Ahora bien, más allá de este somero repaso —y difuminándolo un tanto—, en los rasgos que hemos considerado genuinos y distintivos de Vinuesa hay, a la vez, permanencia y evolución, continuidad y perfeccionamiento: unas veces añadiendo, otras quitando, otras matizando, otras profundizando. Un ejemplo muy obvio: en la primera novela, que —pasa a menudo en las primeras novelas— tenía bastante de tanteo, había componentes autobiográficos obvios; después, probablemente haya seguido habiéndolos —en
El juego de las musas acaso tampoco falten—, pero ya presentados oblicua, velada, elusivamente: una presencia que, por sugerida, resulta más estimulante para el lector mínimamente entrenado.
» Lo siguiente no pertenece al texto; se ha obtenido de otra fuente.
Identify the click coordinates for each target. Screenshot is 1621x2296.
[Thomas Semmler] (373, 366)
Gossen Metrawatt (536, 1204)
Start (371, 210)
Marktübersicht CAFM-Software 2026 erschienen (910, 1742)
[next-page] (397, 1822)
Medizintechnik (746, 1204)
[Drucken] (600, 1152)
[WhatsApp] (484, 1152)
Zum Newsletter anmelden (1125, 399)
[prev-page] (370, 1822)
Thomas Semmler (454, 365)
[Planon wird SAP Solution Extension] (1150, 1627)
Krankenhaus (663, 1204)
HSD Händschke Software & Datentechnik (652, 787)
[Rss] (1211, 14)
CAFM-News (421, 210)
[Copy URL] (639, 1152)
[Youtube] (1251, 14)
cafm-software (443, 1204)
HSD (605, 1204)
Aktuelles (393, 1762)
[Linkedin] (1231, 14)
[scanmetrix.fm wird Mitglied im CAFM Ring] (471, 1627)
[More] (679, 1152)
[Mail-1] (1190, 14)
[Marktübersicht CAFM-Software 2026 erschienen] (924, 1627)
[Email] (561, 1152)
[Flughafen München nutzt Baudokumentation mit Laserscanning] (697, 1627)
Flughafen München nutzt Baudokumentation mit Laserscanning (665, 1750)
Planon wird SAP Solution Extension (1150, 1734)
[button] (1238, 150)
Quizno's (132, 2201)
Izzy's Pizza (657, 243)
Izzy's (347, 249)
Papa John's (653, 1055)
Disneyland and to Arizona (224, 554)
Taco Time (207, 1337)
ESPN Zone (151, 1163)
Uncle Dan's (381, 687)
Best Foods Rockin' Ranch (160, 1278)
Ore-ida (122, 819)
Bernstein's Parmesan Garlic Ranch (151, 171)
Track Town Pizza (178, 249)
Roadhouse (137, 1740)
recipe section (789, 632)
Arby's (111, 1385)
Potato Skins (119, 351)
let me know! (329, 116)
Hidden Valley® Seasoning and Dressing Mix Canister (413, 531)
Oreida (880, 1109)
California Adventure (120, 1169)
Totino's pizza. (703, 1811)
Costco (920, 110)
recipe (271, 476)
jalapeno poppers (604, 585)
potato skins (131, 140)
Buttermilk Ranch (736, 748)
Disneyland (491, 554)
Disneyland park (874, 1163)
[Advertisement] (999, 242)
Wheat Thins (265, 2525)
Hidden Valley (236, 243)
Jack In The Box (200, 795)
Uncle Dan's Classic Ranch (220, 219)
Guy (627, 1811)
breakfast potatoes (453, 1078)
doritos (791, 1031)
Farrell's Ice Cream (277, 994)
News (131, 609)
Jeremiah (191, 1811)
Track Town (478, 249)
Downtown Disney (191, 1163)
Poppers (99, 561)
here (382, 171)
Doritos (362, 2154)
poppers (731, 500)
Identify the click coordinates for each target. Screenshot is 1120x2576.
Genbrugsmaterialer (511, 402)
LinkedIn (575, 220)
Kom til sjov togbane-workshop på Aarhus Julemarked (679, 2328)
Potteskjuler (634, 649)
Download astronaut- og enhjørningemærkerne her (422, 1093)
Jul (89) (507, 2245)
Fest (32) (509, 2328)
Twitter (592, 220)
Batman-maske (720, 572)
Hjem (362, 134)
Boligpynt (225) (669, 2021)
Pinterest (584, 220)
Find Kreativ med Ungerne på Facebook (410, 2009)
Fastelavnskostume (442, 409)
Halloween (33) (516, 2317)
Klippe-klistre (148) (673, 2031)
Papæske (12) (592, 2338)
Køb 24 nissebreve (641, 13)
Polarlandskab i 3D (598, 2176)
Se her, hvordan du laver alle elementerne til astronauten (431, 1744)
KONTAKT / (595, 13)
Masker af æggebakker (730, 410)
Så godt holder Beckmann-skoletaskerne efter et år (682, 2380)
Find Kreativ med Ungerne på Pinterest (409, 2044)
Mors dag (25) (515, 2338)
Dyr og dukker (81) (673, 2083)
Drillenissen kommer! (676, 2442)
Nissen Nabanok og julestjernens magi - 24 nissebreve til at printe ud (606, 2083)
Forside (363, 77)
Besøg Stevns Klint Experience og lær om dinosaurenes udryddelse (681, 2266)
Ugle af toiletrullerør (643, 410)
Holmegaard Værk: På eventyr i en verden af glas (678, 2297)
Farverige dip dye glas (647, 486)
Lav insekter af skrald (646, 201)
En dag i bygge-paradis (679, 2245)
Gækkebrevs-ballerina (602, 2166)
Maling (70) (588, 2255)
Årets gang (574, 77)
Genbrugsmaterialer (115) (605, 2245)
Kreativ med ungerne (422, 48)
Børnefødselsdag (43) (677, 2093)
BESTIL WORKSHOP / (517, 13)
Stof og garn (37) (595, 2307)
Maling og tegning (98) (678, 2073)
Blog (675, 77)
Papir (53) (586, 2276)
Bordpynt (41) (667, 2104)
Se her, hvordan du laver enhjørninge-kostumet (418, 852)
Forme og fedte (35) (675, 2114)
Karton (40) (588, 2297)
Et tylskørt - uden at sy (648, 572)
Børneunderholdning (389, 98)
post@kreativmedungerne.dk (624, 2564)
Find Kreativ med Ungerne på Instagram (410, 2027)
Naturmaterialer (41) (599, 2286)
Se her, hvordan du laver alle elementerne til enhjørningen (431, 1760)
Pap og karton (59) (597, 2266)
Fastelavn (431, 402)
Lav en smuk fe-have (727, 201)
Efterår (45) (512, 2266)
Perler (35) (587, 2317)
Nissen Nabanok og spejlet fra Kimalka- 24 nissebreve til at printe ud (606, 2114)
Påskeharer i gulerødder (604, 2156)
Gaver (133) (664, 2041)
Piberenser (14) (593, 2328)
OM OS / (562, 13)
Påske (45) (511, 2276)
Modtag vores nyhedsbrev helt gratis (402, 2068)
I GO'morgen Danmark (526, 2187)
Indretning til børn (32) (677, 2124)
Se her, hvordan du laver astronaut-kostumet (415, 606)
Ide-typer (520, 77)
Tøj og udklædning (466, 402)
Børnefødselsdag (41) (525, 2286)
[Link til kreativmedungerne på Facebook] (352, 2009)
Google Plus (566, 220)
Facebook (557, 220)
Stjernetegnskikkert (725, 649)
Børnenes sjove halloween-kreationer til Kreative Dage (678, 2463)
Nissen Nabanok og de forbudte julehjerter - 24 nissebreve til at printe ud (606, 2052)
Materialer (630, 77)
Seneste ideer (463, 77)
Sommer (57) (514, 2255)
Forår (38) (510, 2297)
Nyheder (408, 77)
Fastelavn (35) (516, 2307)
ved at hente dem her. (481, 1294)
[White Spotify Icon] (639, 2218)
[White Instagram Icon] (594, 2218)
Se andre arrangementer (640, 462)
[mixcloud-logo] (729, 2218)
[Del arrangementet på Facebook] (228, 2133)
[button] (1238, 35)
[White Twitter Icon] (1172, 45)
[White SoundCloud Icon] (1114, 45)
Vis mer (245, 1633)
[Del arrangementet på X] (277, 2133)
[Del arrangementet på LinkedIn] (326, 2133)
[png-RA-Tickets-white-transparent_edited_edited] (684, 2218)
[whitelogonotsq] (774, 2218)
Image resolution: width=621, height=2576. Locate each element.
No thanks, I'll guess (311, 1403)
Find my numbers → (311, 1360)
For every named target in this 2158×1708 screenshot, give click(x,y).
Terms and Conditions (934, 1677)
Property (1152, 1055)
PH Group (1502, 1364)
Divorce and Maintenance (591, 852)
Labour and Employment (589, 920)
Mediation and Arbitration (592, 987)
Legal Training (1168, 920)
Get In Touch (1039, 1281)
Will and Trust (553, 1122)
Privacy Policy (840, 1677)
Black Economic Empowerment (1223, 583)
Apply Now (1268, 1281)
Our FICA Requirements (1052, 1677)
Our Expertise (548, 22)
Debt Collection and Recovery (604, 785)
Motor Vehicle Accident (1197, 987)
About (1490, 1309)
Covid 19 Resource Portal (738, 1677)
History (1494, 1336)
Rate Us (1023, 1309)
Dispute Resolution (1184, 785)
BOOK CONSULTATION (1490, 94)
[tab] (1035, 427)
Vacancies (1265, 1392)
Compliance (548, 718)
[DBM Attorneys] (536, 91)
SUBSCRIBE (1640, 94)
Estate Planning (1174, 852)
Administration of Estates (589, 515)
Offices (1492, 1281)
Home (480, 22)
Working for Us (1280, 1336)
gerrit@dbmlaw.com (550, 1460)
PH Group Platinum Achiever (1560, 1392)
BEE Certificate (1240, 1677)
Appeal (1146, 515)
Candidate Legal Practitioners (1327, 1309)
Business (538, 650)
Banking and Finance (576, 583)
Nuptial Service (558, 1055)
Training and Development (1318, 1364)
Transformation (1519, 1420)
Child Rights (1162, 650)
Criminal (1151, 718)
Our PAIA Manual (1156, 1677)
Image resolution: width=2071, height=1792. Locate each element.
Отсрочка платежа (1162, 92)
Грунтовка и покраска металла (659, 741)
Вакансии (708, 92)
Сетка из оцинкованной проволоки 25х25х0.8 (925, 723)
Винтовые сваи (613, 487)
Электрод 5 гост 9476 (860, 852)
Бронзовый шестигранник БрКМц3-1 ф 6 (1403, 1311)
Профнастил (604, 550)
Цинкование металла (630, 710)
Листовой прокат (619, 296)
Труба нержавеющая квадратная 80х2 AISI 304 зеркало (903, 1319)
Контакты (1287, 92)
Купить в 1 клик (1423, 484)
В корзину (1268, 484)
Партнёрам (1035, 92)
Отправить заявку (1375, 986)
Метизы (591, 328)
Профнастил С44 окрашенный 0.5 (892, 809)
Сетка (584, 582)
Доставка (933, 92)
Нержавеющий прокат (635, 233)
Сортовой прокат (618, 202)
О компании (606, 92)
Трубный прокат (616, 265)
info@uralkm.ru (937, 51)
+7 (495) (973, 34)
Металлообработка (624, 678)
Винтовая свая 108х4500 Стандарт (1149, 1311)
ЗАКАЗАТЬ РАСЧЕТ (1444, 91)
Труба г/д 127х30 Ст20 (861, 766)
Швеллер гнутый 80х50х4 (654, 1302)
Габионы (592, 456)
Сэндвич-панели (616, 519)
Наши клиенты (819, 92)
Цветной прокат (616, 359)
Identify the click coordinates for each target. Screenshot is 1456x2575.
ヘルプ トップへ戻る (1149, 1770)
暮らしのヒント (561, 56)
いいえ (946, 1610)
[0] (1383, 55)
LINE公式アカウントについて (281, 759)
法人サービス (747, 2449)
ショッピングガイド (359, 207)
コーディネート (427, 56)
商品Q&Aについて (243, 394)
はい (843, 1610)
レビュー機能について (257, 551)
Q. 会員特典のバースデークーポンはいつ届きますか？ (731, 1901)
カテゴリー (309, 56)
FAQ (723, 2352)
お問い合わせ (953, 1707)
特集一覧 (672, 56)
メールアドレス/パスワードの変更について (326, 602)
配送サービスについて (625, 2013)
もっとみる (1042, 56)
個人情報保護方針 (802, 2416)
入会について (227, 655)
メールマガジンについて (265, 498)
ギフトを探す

También era obvio en las primeras novelas el relieve del sexo narrado muy explícitamente; en esta última, aunque hay sexo y sigue narrado con delectación, ya ni es tanto ni tan explícito, quizá porque el autor —lo apuntaba hace un momento— se ha dado cuenta de que el lector también escribe, es decir, no precisa que se lo den todo masticado. En la misma línea, y así mismo por respeto a ese hipotético lector que también escribe y
porque el propio autor se siente más seguro de sus recursos,
El juego de las musas incorpora innovaciones técnicas de calado que, si bien insinuadas en novelas anteriores, suponen una evolución técnica notable. Señalaré dos: la primera es la superabundancia de «microrrelatos» —así los ha llamado el propio autor— que funcionan como teselas de un mosaico o piezas de un reloj: es el conjunto el que los hace pertinentes, pero cada uno alcanza la delicadeza de las miniaturas. La segunda es la aparición inesperada de un lector que se integra e interviene en la trama de la novela, un lector que nos representa al resto, pero que, con nombre y todo, está perfectamente identificado. Se trata de un recurso antiguo —no hay más que citar a Cervantes—, pero que se atreva Vinuesa a reutilizarlo y que no chirríe dice mucho de su habilidad.


En resumen: he tratado de mostrar que en la trayectoria de Vinuesa como novelista y en esta última novela se aprecian dos tendencias complementarias: el dominio progresivo y cada vez más seguro de las propias herramientas, y la introducción de innovaciones. Lo primero por sí solo podría conducir al amaneramiento; lo segundo por sí solo sorprendería a los lectores. Unidas ambas trayectorias producen el equilibrio al que asistimos aquí. Yo me alegro.